Set exercise A: Copy out the records from the first line up to and including the line with "coord(190,115)".

Source:
━━━━━━

# Armeniacum Advice



## papheteer (Mar 20, 2007)

Hi Guys! I just ordered a multigrowth armeniacum (4-5 growths). I want to ask if any of u guys have experience with this reputedly difficult species. I live in an apartment and i grow under fluorescent lights. Any advice?


----------



## NYEric (Mar 20, 2007)

Ya, don't kill it.


----------



## lothianjavert (Mar 20, 2007)

Can't help you there. I've had mine for almost 2 years now. It's gone from one growth to three growths, but no blooms.


----------



## smartie2000 (Mar 20, 2007)

cool temperature dormancy to bloom....
With natural winters here these guys should not be overly difficult because the temperature in the house fluctuates naturally unless your thermostat is set very high. Still you will find a cool area in the house, especially on a windowsill at night...


----------



## DavidH (Mar 20, 2007)

One piece of advice I heard is in the winter time, put the plant in the refrigerator at night to get the temperatures down.

Next year I'm dropping my greenhouse temps to the low 40's instead of the low 50's to encourage more armeniacums and micranthums to bud.


----------



## smartie2000 (Mar 20, 2007)

I heard the fridge method works to get buds but it helps them die eventually....I don't mean to sound too harsh


----------



## littlefrog (Mar 20, 2007)

They can go down to near freezing, but I wouldn't push it past 40F. It really does help set the flower buds, though. In my uniformly warm (for the *@&!& phals) greenhouse, I rarely see armeniacum bloom unless I put it outside in the fall.


----------



## Eric Muehlbauer (Mar 20, 2007)

Fortunately, armeniacum is relatively hardy in terms of staying alive. Blooming is another story..........While I always keep it as cold as possible (outdoors until first frost is predicted, in my cold room for winter, outdoors early April) the only time I ever bloomed it (on a plant I had for 12 years previous...) was after a fall that was so warm that no paphs spiked...except for armeniacum...It was gorgeous, even though small (for armeniacum)...then it died the following year..........................Take care, Eric


----------



## John M (Mar 20, 2007)

To do well, produce lots of new growths and bloom easily, armeniacum and micranthum need lots of limestone gravel in their mix. In my experience, cold is not all that important. Or, contrary to the advice given for most other orchids, if they are growing in a normal Paph mix, you can water these two species with very hard water, such as well water with lots of disolved minerals. The only well grown specimen-sized armeniacums and micranthums that I've seen and/or grown myself were grown with lots of hard water or crushed limestone in the mix. Good luck!

━━━━━━

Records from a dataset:

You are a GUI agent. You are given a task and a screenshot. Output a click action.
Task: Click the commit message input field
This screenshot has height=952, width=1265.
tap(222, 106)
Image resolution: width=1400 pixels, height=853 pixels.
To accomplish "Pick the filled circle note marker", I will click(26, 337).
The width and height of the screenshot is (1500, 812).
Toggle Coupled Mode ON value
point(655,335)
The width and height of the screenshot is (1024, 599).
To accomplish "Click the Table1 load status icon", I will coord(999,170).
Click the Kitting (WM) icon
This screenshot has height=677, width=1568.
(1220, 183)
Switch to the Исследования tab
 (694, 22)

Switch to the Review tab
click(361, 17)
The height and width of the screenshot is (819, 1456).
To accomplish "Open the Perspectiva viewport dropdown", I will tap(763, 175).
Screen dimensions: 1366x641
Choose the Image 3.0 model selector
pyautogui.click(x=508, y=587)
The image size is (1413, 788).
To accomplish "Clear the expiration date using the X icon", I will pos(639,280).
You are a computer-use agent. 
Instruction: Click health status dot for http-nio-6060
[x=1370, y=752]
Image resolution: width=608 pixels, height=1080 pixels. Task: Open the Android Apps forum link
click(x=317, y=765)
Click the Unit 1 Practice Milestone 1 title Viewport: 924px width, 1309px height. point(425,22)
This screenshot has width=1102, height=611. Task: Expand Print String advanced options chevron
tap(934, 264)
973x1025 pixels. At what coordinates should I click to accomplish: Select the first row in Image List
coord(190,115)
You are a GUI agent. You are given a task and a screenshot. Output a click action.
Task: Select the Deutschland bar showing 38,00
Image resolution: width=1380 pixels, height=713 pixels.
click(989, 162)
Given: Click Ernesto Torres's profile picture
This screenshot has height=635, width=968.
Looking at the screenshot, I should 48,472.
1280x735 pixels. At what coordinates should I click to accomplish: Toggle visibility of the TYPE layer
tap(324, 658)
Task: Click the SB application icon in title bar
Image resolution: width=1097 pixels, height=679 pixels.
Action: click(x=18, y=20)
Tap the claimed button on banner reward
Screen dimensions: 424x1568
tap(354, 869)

━━━━━━

Set exercise B: In the armeniacum thread, how long has lothianjavert had the plant?

Final answer A:
You are a GUI agent. You are given a task and a screenshot. Output a click action.
Task: Click the commit message input field
This screenshot has height=952, width=1265.
tap(222, 106)
Image resolution: width=1400 pixels, height=853 pixels.
To accomplish "Pick the filled circle note marker", I will click(26, 337).
The width and height of the screenshot is (1500, 812).
Toggle Coupled Mode ON value
point(655,335)
The width and height of the screenshot is (1024, 599).
To accomplish "Click the Table1 load status icon", I will coord(999,170).
Click the Kitting (WM) icon
This screenshot has height=677, width=1568.
(1220, 183)
Switch to the Исследования tab
 (694, 22)

Switch to the Review tab
click(361, 17)
The height and width of the screenshot is (819, 1456).
To accomplish "Open the Perspectiva viewport dropdown", I will tap(763, 175).
Screen dimensions: 1366x641
Choose the Image 3.0 model selector
pyautogui.click(x=508, y=587)
The image size is (1413, 788).
To accomplish "Clear the expiration date using the X icon", I will pos(639,280).
You are a computer-use agent. 
Instruction: Click health status dot for http-nio-6060
[x=1370, y=752]
Image resolution: width=608 pixels, height=1080 pixels. Task: Open the Android Apps forum link
click(x=317, y=765)
Click the Unit 1 Practice Milestone 1 title Viewport: 924px width, 1309px height. point(425,22)
This screenshot has width=1102, height=611. Task: Expand Print String advanced options chevron
tap(934, 264)
973x1025 pixels. At what coordinates should I click to accomplish: Select the first row in Image List
coord(190,115)

Final answer B: Almost two years.